Sometimes life just gets weirder than you can handle.

One thing you discover when you start a blog is that what you type goes straight from your keyboard to Google's ears -- frequently overnight. I have to keep this post as circumspect as I possibly can, naming no names, because I don't want this to get anywhere near Google's omniscience.

This morning, my sister called to tell me that this Sunday past, a somewhat distant relative of mine murdered a rather closer relative. An elderly woman, she was killed in her home where she thought she was safe. Again staying as circumspect as I can, I haven't seen the victim in well over twenty years, and I wasn't even aware of the murderer's existence, despite his relation to me. He is now in police custody, and is unlikely to see the outside of a prison or insane asylum for the rest of his life.

It's one thing for your sister to call you and tell you of a family tragedy. That was hard enough. I'm still rather numb from the shock of the news. I've had an afternoon of tearful and emotional phone calls, trying to piece together the details of the events that led to this horrible thing. But goddamned Google is another -- all I had to do was enter the victim's name and the word "murder" and the thing was described to me in horrific detail. Much, much, much more, honestly, than I wanted to know. I was looking for names and circumstances and legal outcomes; Google gave me graphic descriptions of the murder scene. I was at work, and in my shocked state I had to ask permission to leave and go home. I was not going to be a useful human being after that.

We're such vulnerable things. This afternoon, running a necessary errand in my hyper-attenuated state, I came upon a horrible car crash on Route 7; one car had gone head-on into the side of another. The head-on car was utterly crushed; its front hood now measured no more than a couple of feet. The engine had been slammed into the passenger cavity. Nobody was hurt, as far as I could tell. Approaching sirens howled from the distance. Victims stood, babbling distractedly into cell phones -- reassuring loved ones, I suppose, or informing insurance adjusters of their new premium payments.
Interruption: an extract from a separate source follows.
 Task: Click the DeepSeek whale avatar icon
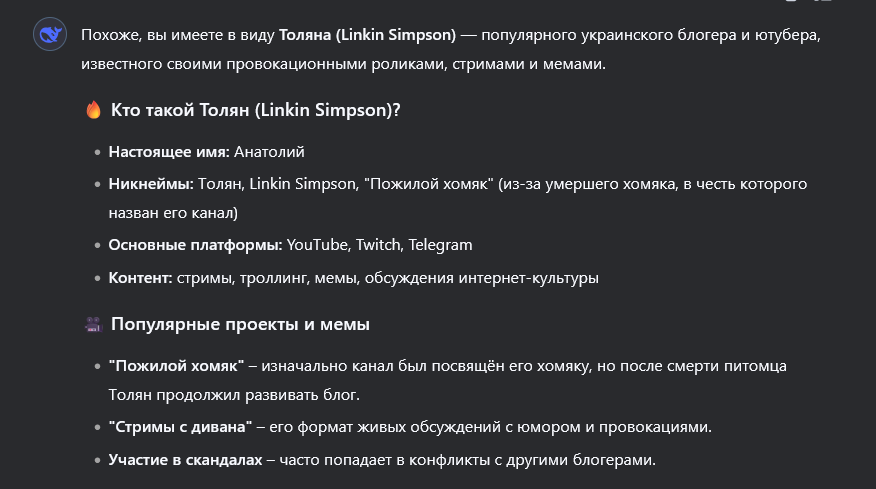[x=50, y=35]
A crowd of people stood and stared.

I have no idea how to end this thing.

Go find somebody you love, hug them, and hold them tight. Tell 'em, for tonight, anyway, that Neddie sent you.

Everything ends.

Tuesday, March 17, 2009

Signs of the Times

Driving Betty to work this morning, we passed this sign on the Clara Barton Parkway:


"Leave Nothing of Value"....

Well! I know the economy's in the crapper, but this is laying on a bit thick. Easy enough to comply with, at any rate -- as attested by a glance at the whistling emptiness that is my 401(k) these days.
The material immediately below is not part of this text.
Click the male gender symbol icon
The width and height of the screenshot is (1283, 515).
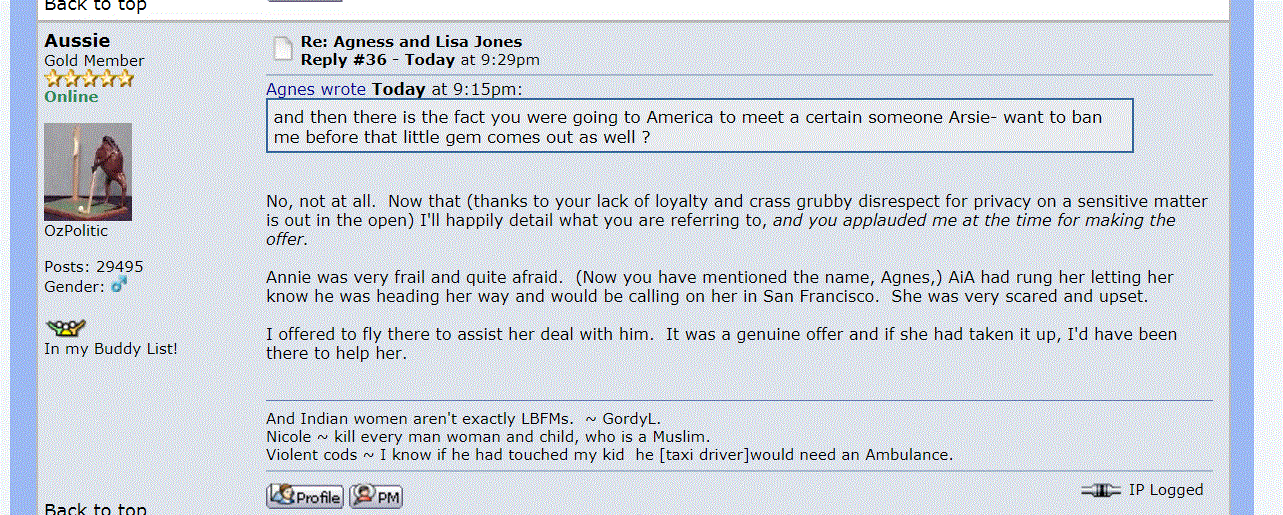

But it's a hair nihilistic, don't you think? Is the Parks Department, or the Highway Commission, or whoever erected this sad exhortation, prepared to deal with the sort of society they're advocating here? One in which we say to our children and grandchildren, "I'm sorry, my dears, there's nothing in my will for you; I've spent my entire fortune on fripperies and expensive travel with cocaine and hookers -- because the Department of the Interior said I should! They made a sign!"

And they're so inarticulate! What is their definition of "value"? There are so many intangible things that I would have to give up in order to obey the sign: the love of my family and friends, my fondness for music and laughter and love, for sun-dappled lawns, for frosty windows on a clear, cold morning, for Long Woks on the beach (she's such a dear), for composing loony, wall-eyed blog-posts....

My blog! I value my blog! Must that be discarded as well? Truly?

Well, then. So long. It's been good to know you.

Sunday, March 15, 2009

Date Night

Last night, Wonder Woman and I had our first "date" in eons. Betty was invited to a party on a boat that left from the Old-Town Alexandria docks at 6 in the evening, to return at 9. Freddie was at a heavy-metal Battle of the Local Suck-Ass Bands at Jaxx in Springfield, under the tutelage of a Different Mom, leaving WW and I with three glorious hours of alone-time to kill on our own little lonesomes.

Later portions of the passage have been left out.